Resistance reloaded: Vibrant tech-savvy Gen Z rekindles the Saba Saba hot spirit

While past protests leaned heavily on church groups and civil society, Gen Z thrives on crowd-sourced organizing, peer-to-peer safety networks, and real-time digital documentation. It is a do-it-yourself protest culture, as agile as it is unpredictable.

“Today’s protests are more than marches; they are movements of artistic and cultural expression. Graffiti now adorns walls along Tom Mboya Street. Protesters turn sidewalks into stages, and banners into fashion statements,” says rapper Monaja, whose album June 25th, is dedicated to the movement. 

Musicians like King Kaka, Octopizzo, and Femi One have added their voices to the cause. Stylists design statement-wear for demonstrators. Even gospel artistes are composing protest hymns. The arts, long at the fringes of resistance, are now essential.

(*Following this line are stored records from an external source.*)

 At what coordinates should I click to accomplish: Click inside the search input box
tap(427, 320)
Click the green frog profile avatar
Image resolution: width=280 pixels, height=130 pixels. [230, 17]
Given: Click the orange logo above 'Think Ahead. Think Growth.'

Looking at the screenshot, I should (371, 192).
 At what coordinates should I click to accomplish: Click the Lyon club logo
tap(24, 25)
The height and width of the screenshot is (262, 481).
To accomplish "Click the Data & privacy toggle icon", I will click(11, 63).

“The arts have returned to the core of our national conscience. Just like in the 90s,” said Kimani Njogu, a cultural analyst.

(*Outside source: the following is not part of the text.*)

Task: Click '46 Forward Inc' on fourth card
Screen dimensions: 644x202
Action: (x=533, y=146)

The parallels between generations are striking. Then and now, youth have risked their freedom and lives to demand a better Kenya. But the differences reveal a profound evolution.

Protest or paradigm shift?

As the country commemorates Saba Saba, many wonder if this Gen Z uprising is merely a passing storm or the start of a new political paradigm. If history is any guide, the answer may lie in their unflinching demand for accountability, not just from elected officials, but from public figures, influencers, and even one another.

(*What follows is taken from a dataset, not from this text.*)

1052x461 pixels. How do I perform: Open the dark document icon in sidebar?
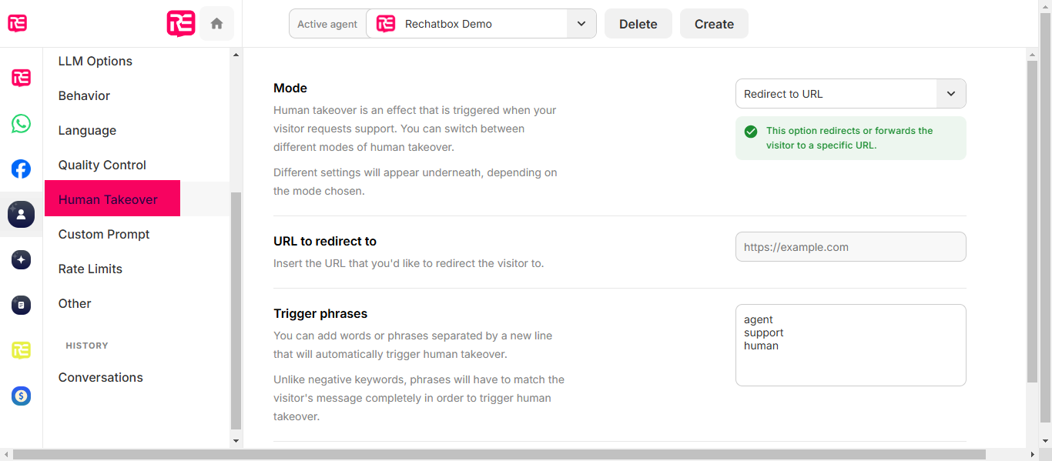pos(21,306)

Where older generations used petitions, Gen Z wields culture. Where silence was once safety, now it is complicity.

Their protest extends beyond the street into the digital and cultural spheres, a 360-degree movement that demands engagement from all corners of society.

Despite of their different approaches, one constant remains: Kenya’s youth are never still. Whether in 1990 or 2025, the clarion call remains the same: “Tumechoka” (We are tired).

“In their coded posts, their dancing protests, their documented detainments, today’s young Kenyans are writing the next chapter of a decades-long struggle. Only now, they are doing it live on video, in hashtags, with the world watching in real time,” says Ouko.

Though separated by three and a half decades, the spirit of Kenya’s protest movements in 1990 and 2025 reveal striking parallels, and key evolutions.

“Back in 1990, the rallying cry was for multiparty democracy. Today, the demand has shifted to calls for transparency, equity, and economic justice. While the earlier movement leaned on town halls, church gatherings, and leaflets smuggled through campuses, Gen Z’s version plays out on hashtags, viral videos, and encrypted chats,” notes Essendi.

According to Essendi, leadership, too, has transformed. Where Saba Saba was fronted by well-known political figures like Matiba, Rubia, and Odinga, today’s protests are leaderless and decentralised by design; a tactical strength that makes infiltration and co-option harder.

“The State’s response, sadly, has changed little,” he says.